My mother laughs, a sound I haven't heard in years, and then the laugh turns into another cough, this one worse than the others, her whole body convulsing with it. Daniel moves fast, pressing the call button, and within seconds a nurse appears.

"I'm fine," my mother gasps, but she's not fine, anyone can see she's not fine.

The nurse checks her vitals, adjusts something on the IV, speaks in low, soothing tones. My mother's breathing gradually slows, evens out. The nurse gives us a look that says visiting hours are over, whether officially or not.

"We should go," I say. "Let you rest."

"Come back tomorrow."

"Okay."

"Both of you."

Daniel nods. "We will."

I stand, and my mother catches my hand. Her grip is weak, but it's there.

"Nora."

"Yeah?"

"I'm glad you married him. Even if it was backwards."

"Me too."

She lets go. We move toward the door, and I'm almost through it when she speaks again.

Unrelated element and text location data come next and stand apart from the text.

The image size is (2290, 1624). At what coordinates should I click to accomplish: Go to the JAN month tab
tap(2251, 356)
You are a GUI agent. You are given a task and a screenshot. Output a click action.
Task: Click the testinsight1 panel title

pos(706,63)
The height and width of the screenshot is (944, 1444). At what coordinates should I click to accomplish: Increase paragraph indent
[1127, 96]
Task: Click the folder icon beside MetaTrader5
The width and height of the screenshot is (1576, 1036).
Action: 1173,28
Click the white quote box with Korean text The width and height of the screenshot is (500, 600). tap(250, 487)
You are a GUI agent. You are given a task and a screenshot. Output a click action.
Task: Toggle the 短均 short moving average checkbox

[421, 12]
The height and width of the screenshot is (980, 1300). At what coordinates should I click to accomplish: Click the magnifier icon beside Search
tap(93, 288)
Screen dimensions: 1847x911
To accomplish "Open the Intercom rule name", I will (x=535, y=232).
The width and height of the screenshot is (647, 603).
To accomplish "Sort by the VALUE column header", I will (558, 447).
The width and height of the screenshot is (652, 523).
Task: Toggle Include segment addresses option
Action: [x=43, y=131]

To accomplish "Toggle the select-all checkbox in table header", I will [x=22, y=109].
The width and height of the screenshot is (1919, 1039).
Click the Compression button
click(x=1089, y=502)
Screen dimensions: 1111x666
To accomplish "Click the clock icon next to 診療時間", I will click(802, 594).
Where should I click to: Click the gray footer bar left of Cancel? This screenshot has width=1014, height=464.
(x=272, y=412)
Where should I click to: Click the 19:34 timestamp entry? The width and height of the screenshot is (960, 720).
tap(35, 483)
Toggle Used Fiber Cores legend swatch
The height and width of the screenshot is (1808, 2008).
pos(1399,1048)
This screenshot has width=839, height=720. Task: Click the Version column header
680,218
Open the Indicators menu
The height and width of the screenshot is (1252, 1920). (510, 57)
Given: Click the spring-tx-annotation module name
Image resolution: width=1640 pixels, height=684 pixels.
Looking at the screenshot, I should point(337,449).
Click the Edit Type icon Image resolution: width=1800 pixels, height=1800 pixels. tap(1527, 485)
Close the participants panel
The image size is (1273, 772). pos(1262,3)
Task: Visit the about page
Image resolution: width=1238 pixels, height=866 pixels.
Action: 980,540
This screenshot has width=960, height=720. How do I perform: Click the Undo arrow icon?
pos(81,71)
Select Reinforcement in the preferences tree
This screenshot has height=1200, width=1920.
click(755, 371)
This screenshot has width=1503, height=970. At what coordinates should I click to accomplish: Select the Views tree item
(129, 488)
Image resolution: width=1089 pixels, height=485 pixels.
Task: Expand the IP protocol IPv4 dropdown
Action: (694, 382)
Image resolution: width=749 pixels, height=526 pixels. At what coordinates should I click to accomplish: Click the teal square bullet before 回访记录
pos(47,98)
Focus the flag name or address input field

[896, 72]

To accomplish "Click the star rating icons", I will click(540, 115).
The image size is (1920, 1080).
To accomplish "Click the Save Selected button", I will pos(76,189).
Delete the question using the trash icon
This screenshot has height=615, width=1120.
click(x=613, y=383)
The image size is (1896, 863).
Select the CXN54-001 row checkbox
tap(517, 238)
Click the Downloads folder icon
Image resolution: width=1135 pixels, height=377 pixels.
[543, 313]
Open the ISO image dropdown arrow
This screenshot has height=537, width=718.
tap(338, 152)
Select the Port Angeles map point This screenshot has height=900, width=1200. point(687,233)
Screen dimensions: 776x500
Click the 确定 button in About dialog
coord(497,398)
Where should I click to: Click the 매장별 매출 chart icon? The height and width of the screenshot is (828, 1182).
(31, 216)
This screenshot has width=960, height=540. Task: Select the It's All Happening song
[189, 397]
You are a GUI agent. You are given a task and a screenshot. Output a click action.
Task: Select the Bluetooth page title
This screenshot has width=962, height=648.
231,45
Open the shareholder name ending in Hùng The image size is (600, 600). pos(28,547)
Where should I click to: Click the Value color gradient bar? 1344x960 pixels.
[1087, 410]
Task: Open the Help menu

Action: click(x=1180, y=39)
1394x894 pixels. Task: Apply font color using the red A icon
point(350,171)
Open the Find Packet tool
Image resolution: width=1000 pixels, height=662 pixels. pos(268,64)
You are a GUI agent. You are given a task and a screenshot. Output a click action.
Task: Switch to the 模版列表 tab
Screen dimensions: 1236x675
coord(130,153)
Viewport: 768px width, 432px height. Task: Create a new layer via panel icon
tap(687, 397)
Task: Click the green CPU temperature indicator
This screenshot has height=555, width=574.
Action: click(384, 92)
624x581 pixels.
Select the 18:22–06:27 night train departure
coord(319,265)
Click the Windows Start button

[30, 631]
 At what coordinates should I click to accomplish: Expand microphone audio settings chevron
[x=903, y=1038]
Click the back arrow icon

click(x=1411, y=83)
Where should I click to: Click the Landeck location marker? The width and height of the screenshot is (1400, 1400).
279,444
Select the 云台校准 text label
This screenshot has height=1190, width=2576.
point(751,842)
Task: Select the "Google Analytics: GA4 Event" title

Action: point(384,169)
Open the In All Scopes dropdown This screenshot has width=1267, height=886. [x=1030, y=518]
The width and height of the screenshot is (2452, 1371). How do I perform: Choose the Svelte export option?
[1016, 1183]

"Your father would have liked him," she says. "But he would have loved that you found someone who stays. That's all he ever wanted for you. Someone who stays."

I don't trust myself to speak, so I just nod.

In the hallway, Daniel takes my hand. We walk to the elevator in silence, wait for it in silence, ride down in silence. It's not until we're outside, standing in the parking lot under a sky gone purple with dusk, that I finally let myself cry.

Daniel holds me while I do. He doesn't say anything. He just holds me.

When I'm done, when there's nothing left, I pull back and wipe my face with my sleeve.

"That was worse than I thought it would be."

"Yeah."

"But also better."

"Yeah."

"I don't know what to do now."

"We come back tomorrow. And the day after that. And the day after that. Until we don't have to anymore."

I nod. He's right. It's simple and terrible and right.

We're almost to the car when my phone buzzes. A text from a number I don't recognize.

This is Patricia Chen's neighbor. Your mother asked me to give you something. Can you come by the house tomorrow before you visit? It's important.

I show Daniel the message.

"What do you think it is?" he asks.

"I don't know."

But I do know, somewhere deep in the part of me that still remembers being a child in that house, that whatever it is, it's going to change everything.